-- begin --

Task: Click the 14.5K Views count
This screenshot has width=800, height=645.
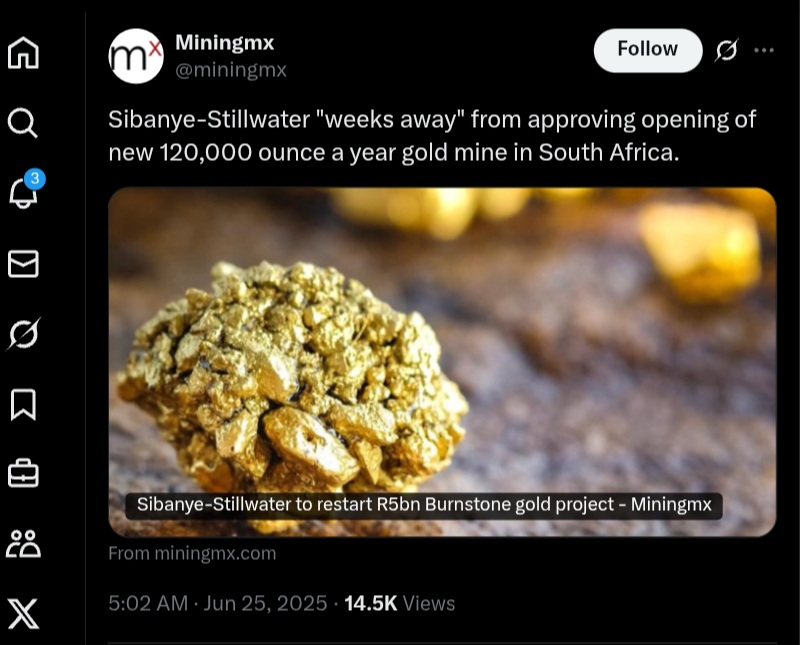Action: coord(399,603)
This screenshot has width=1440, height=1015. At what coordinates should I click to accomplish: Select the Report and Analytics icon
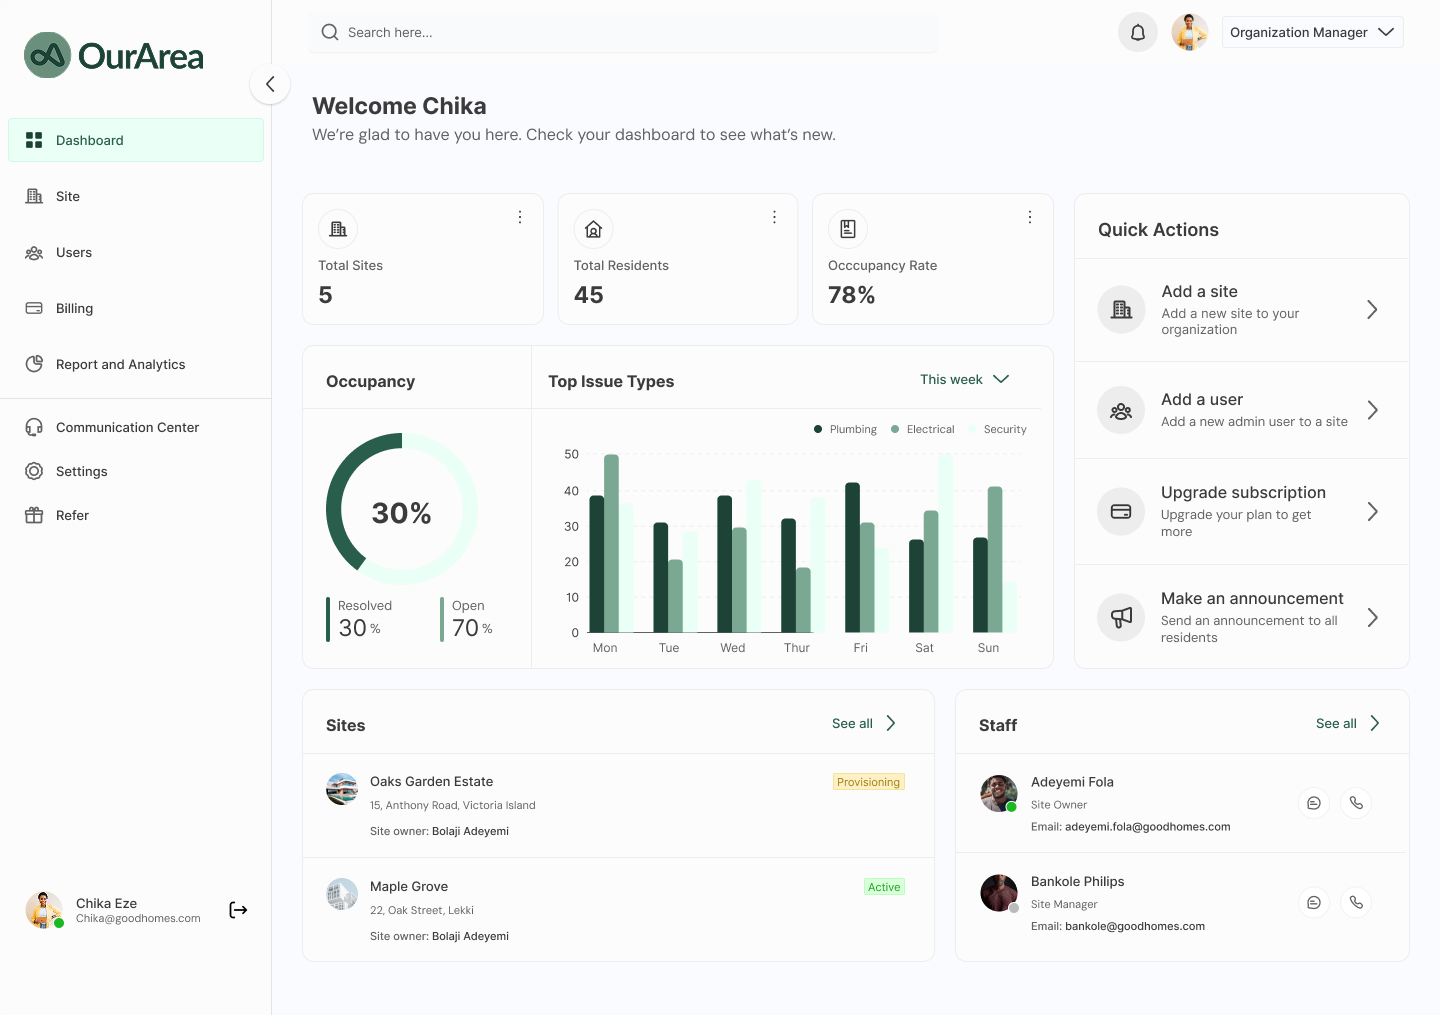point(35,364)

-- end --
-- begin --

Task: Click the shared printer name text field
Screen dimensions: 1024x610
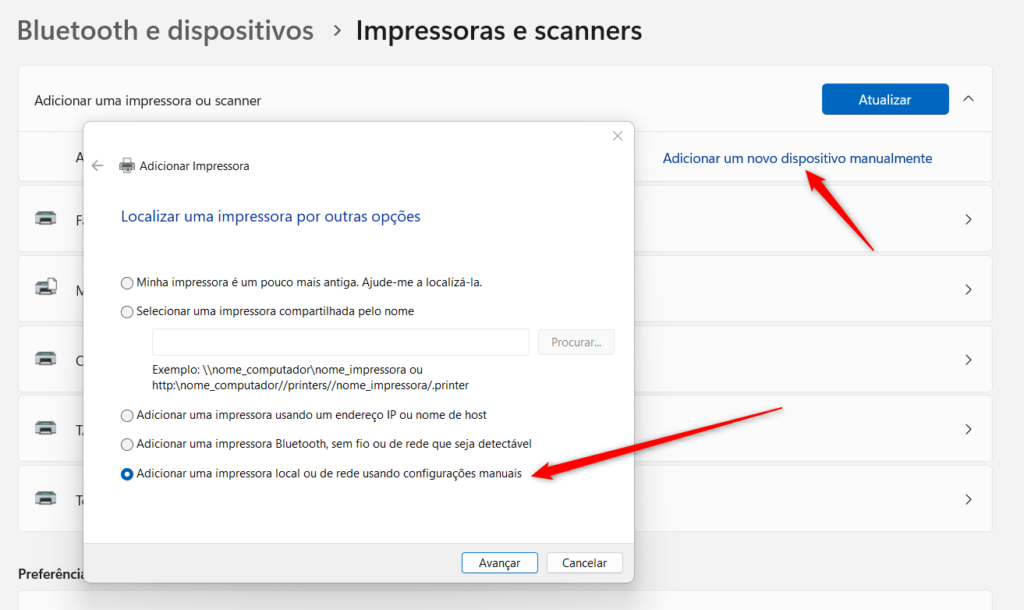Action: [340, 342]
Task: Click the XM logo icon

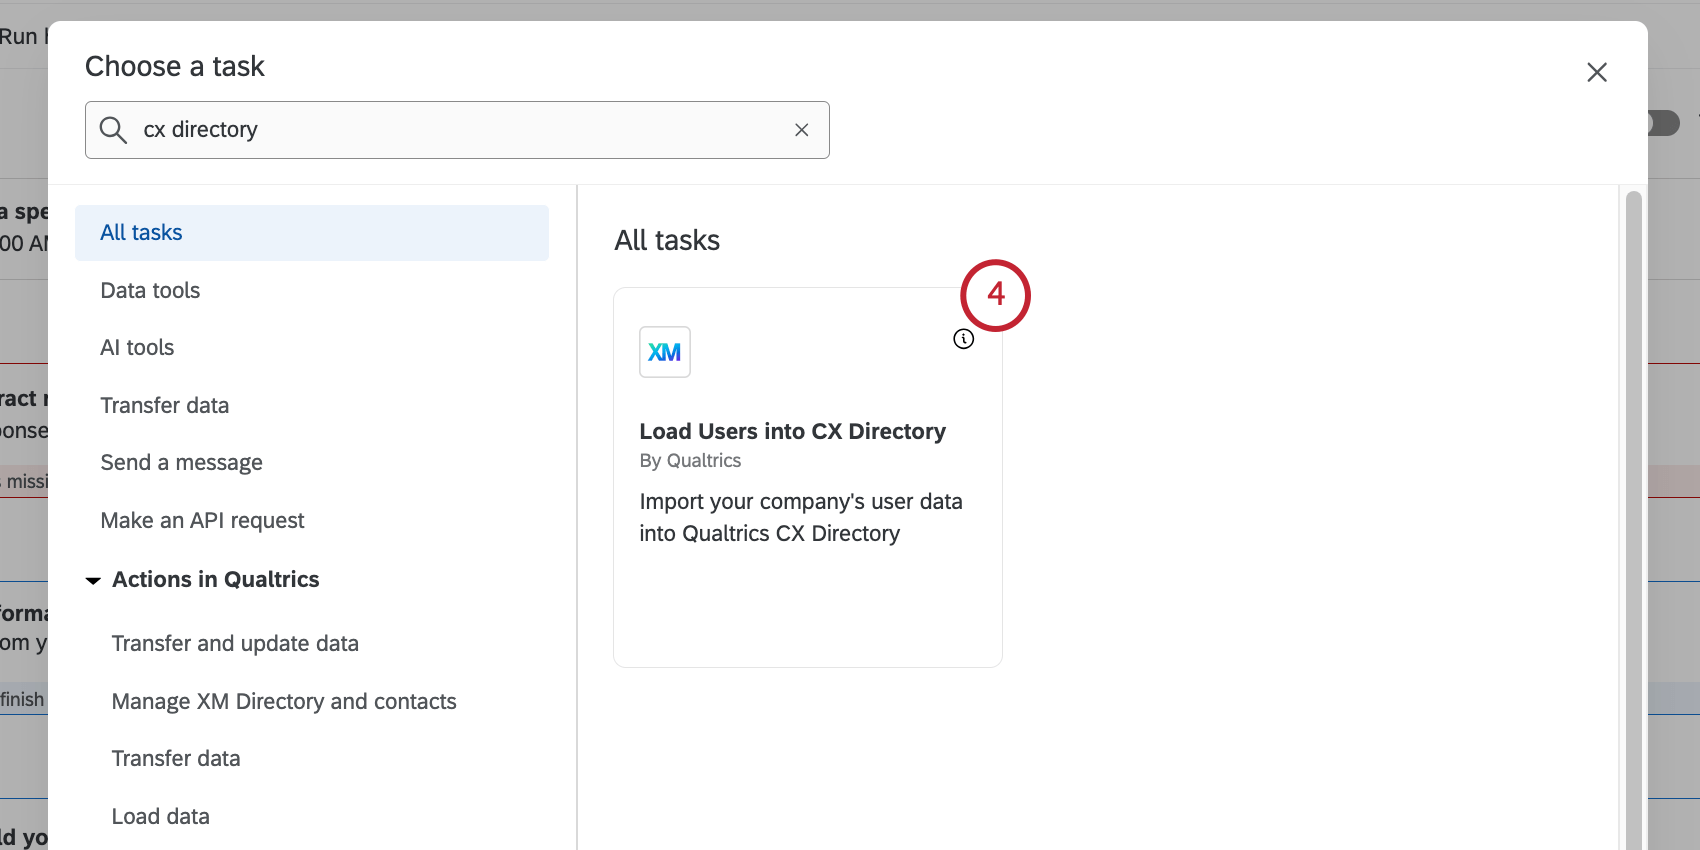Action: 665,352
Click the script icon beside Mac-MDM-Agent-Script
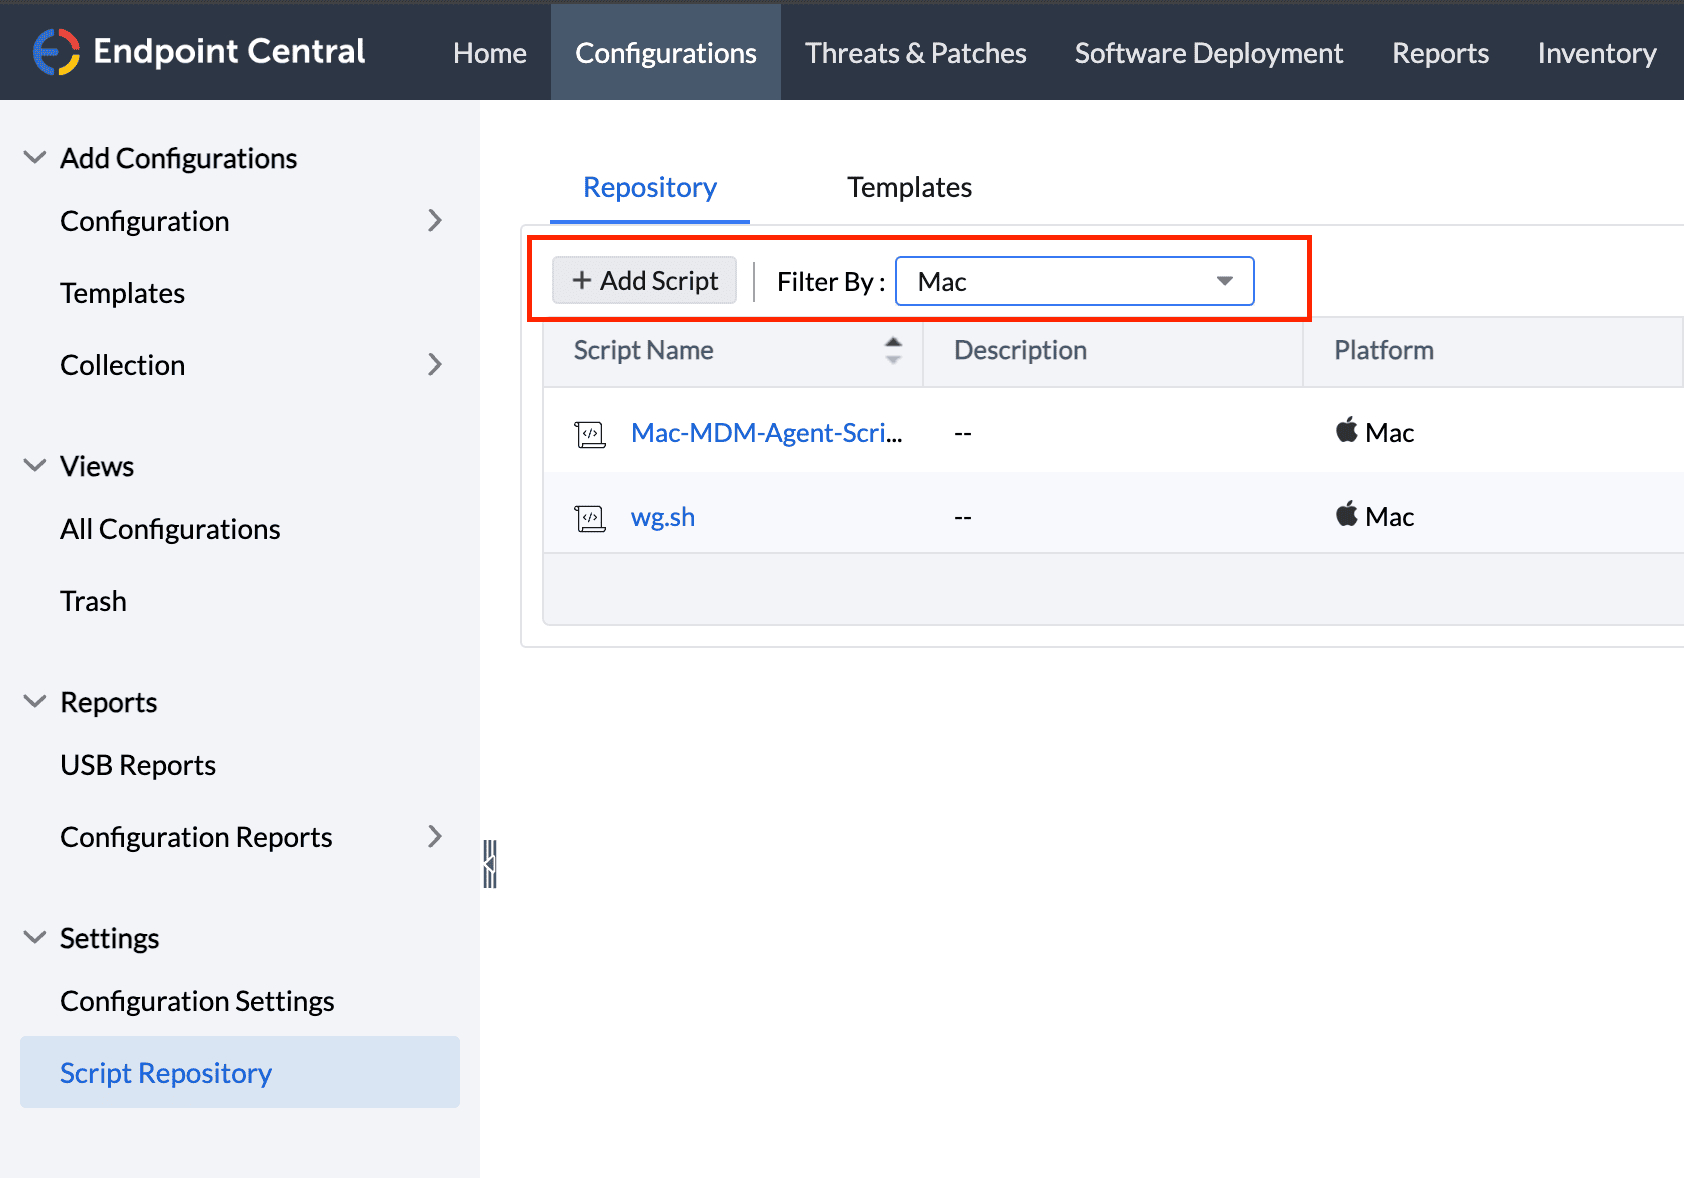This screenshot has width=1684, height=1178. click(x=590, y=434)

-- end --

• STATED EXERCISE: Starting at the line that contains "Task: Click the 14.5K Views count" and ending at the line that contains "point(35,364)", arrange the entries above as a two-column CSV with the headers instruction and location, one row per entry. Put each entry's text and its answer in its own quoted field, replace line breaks with spaces, and leave the pictures out.

• FULL SOLUTION:
instruction,location
"Task: Click the 14.5K Views count This screenshot has width=800, height=645.","Action: coord(399,603)"
"This screenshot has width=1440, height=1015. At what coordinates should I click to accomplish: Select the Report and Analytics icon","point(35,364)"